* Page text:
..............................

Where does the Jewish protest against racism begin?
It doesn’t start with the Jewish People’s long experience of exile. It commences even earlier, in a time almost before time itself, on the sixth day of creation, when God is understood to say ‘Let us make man in our image and according to our likeness’. (Genesis 1:26) ‘Man’ here is neither black nor white, neither Jewish nor non-Jewish, for no such divisions exist. All life is sacred and God is present in every human form. There is no person devoid of God’s image and whose existence does not reveal some unique, otherwise unapprehended aspect of God’s world. Nor is the word ‘man’ gender-specific, suggests the Talmud, for the first person was neither male nor female, but both.
The story is told of how Rabbi Elazar son of Rabbi Shimeon was returning home from his studies when he met a man described as ‘exceedingly ugly’. Proud of having learnt so much, he rudely failed to return the stranger’s greeting and called out instead, ‘Empty head, is everyone in your city as ugly as you?’ ‘Go’, said the man, ‘And tell the maker who fashioned me how ugly his works are!’ Instantly recognising his sin, Rabbi Elazar dismounted from his donkey and begged forgiveness. If only those who call Jews, Asians, Muslims, Africans or any one else ‘ugly’ would recognise as quickly that we are made in the same image and hurt in similar ways, and climb down from the easy haven of our racism, and apologise.

..............................

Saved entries
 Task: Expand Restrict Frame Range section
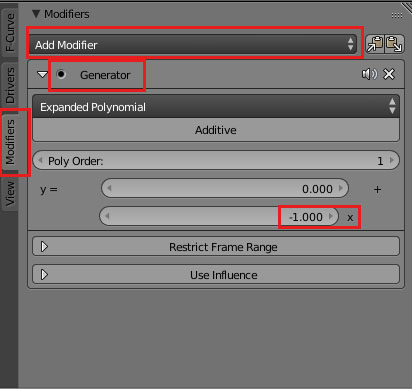(216, 247)
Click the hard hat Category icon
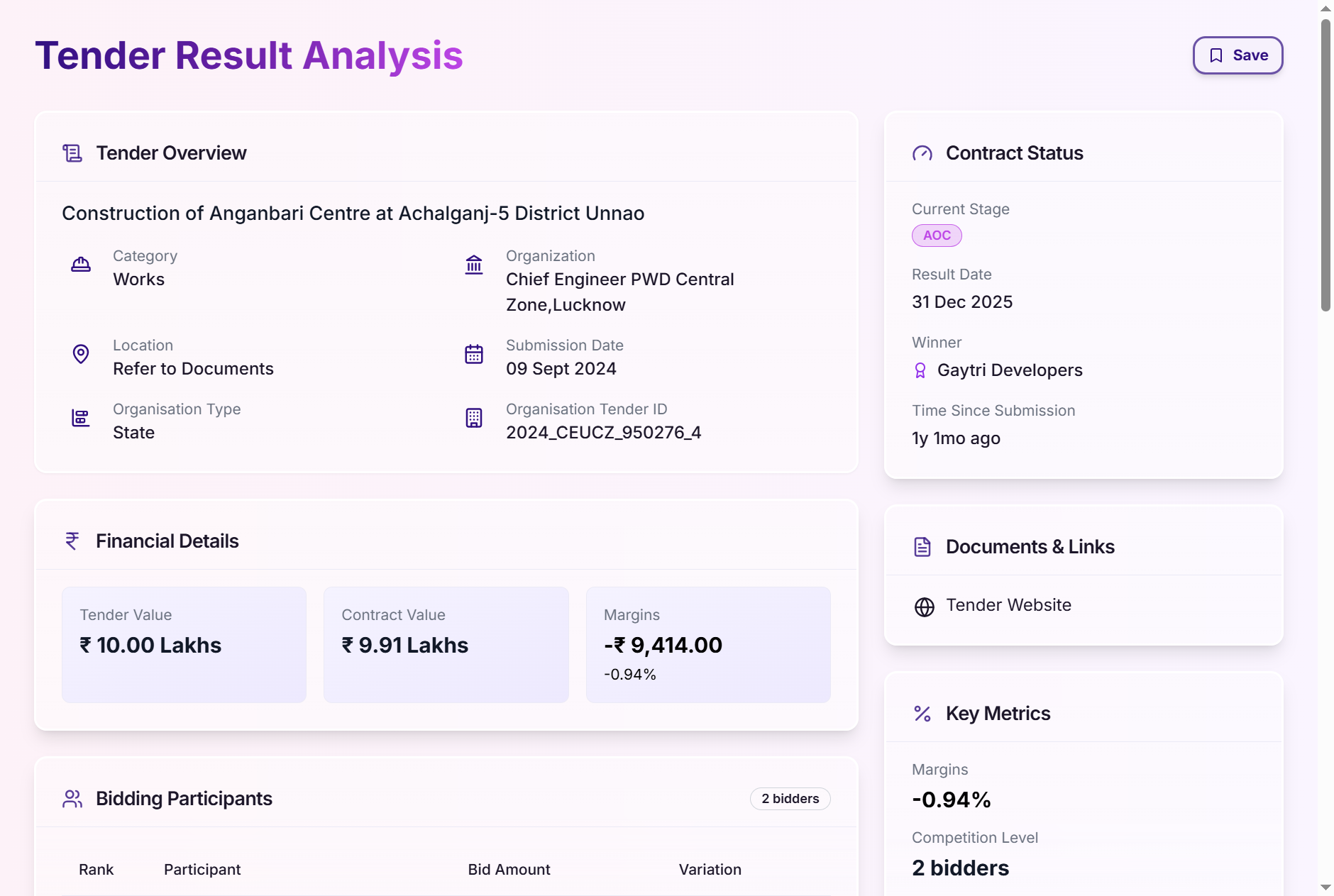This screenshot has height=896, width=1334. click(x=81, y=265)
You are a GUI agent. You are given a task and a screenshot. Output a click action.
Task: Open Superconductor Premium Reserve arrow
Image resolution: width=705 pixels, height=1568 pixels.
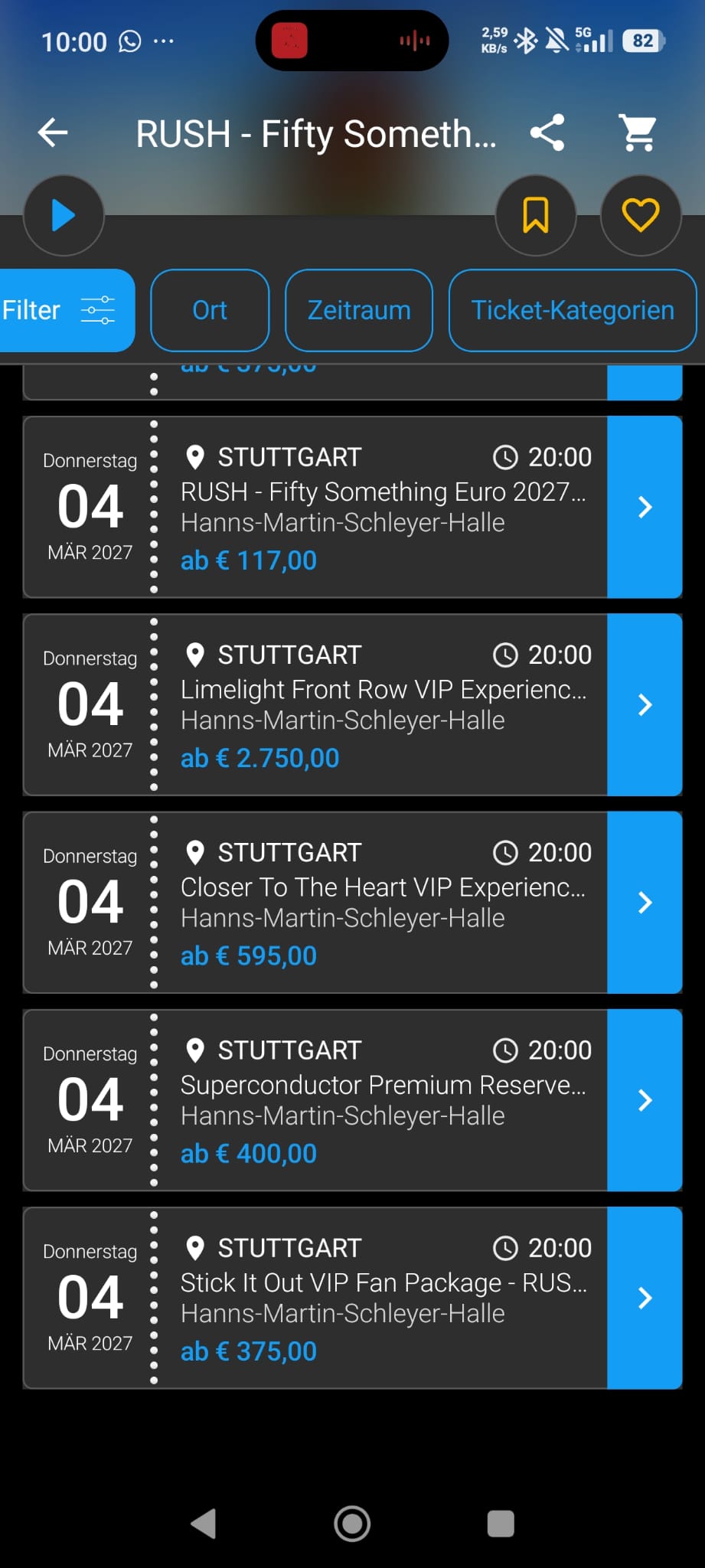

..............................

* What to work on:
• a. Transcribe the passage on Judaism and racism between "It doesn’t start" and "female, but both.", inclusive.
• b. In the passage on Judaism and racism, on which day of creation is God understood to say "Let us make man in our image and according to our likeness"?
• c. For each statement, answer yes or no according to the passage on Judaism and racism, and quote the words that decide it.
(i) The Jewish protest against racism begins with the Jewish People's experience of exile.
(ii) The Talmud suggests that the first person was both male and female.
(iii) Rabbi Elazar returned the stranger's greeting politely.

* Answers for the tasks:
• a.
It doesn’t start with the Jewish People’s long experience of exile. It commences even earlier, in a time almost before time itself, on the sixth day of creation, when God is understood to say ‘Let us make man in our image and according to our likeness’. (Genesis 1:26) ‘Man’ here is neither black nor white, neither Jewish nor non-Jewish, for no such divisions exist. All life is sacred and God is present in every human form. There is no person devoid of God’s image and whose existence does not reveal some unique, otherwise unapprehended aspect of God’s world. Nor is the word ‘man’ gender-specific, suggests the Talmud, for the first person was neither male nor female, but both.

• b. The sixth day.

• c.
(i) No: "It doesn’t start with the Jewish People’s long experience of exile."
(ii) Yes: "the first person was neither male nor female, but both."
(iii) No: "he rudely failed to return the stranger’s greeting"